Rating Rationale
August 10, 2020 | Mumbai
Zydus Wellness Limited
 Rating Reaffirmed 
 
Rating Action
Rs.1500 Crore Non Convertible Debentures CRISIL AA+/Stable (Reaffirmed)
1 crore = 10 million
Refer to annexure for Details of Instruments & Bank Facilities
Detailed Rationale

CRISIL has reaffirmed its 'CRISIL AA+/Stable' rating on the non-convertible debentures of Zydus Wellness Limited (ZWL).
 
In fiscal 2020, the company reported revenues of Rs 1,767 crore, reflecting the first full year impact of Heinz India Pvt Ltd (Heinz) acquisition.

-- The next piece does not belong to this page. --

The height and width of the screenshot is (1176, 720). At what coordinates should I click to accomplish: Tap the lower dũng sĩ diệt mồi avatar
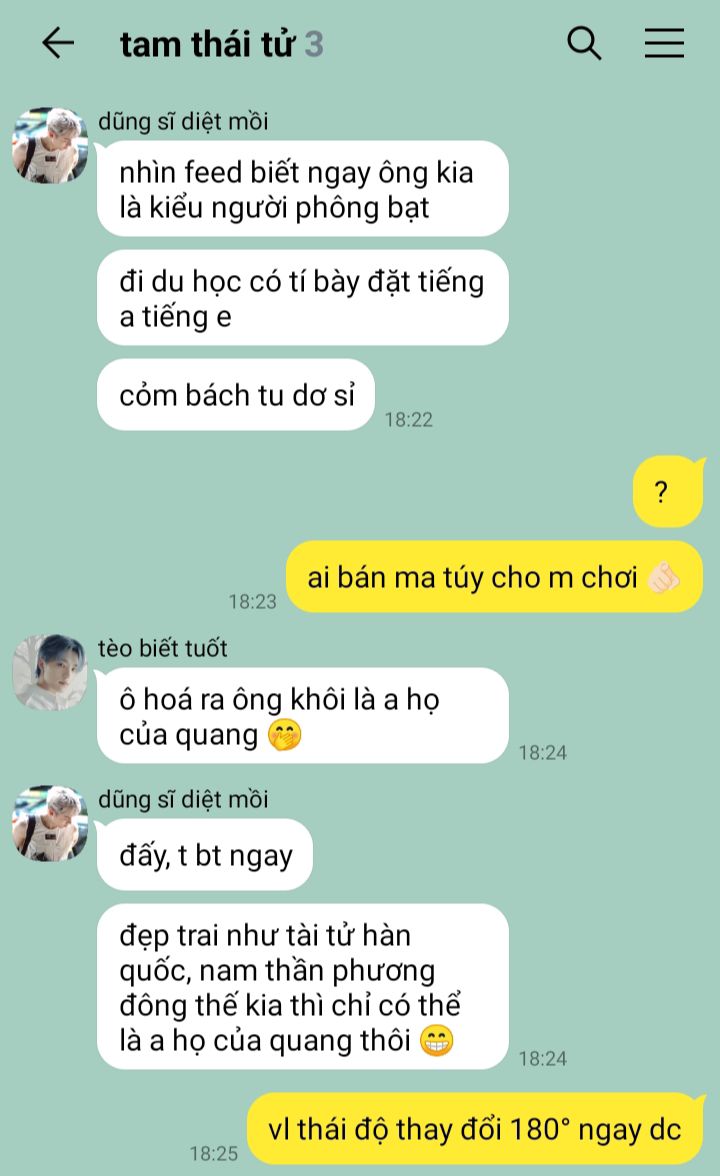50,824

The operating margin stood at 18.2% in fiscal 20201 as against 20.7% in fiscal 2019, primarily due to increase in agro-commodity and hence input costs and one-off expenses associated with acquisition.
 
The nation-wide lockdown imposed to curb Covid-19, impacted the company's operations in March and April 2020. Consequently, the company's revenue is expected to marginally de-grow in fiscal 2021 and grow by 10-12% over the medium term. Operating margin is expected to sustain at 18-19% over the medium term, backed by synergies with the Zydus Cadila group's pharma distribution channel and continued focus on new product launches and advertisement and initiatives to strengthen brands.  
 
Financial risk profile will remain average, with gearing and adjusted networth of 0.5 time and Rs 2,912 crore, respectively, as on March 31, 2020.  While the ratio of net debt to earnings before interest, tax, depreciation and amortisation (EBITDA) has increased sharply to ~8 times because the acquisition was towards the end of fiscal 2019, it is likely to improve to about 3 times by the end of fiscal 2022. Debt protection metrics are expected to improve gradually over the medium term, backed by healthy profitability.

Analytical Approach

For arriving at the rating, CRISIL has combined the business and financial risk profiles of ZWL and its 100% subsidiary companies, Zydus Wellness Products Ltd (erstwhile Zydus Nutritions Ltd), Liva Nutritions Ltd, Liva Investment Ltd and Zydus Wellness International DMCC , because of business and financial linkages. Goodwill and brands on acquisition of Heinz have been amortised over 10 years, and profit after tax (PAT) and networth have been adjusted accordingly. CRISIL has applied its parent notch-up framework to factor in ZWL's strategic importance to, and expectation of need-based support from, Cadila Healthcare Ltd (Cadila Healthcare; 'CRISIL AA+/Stable/CRISIL A1+').
 
Please refer Annexure - List of Entities Consolidated, which captures the list of entities considered and their analytical treatment of consolidation.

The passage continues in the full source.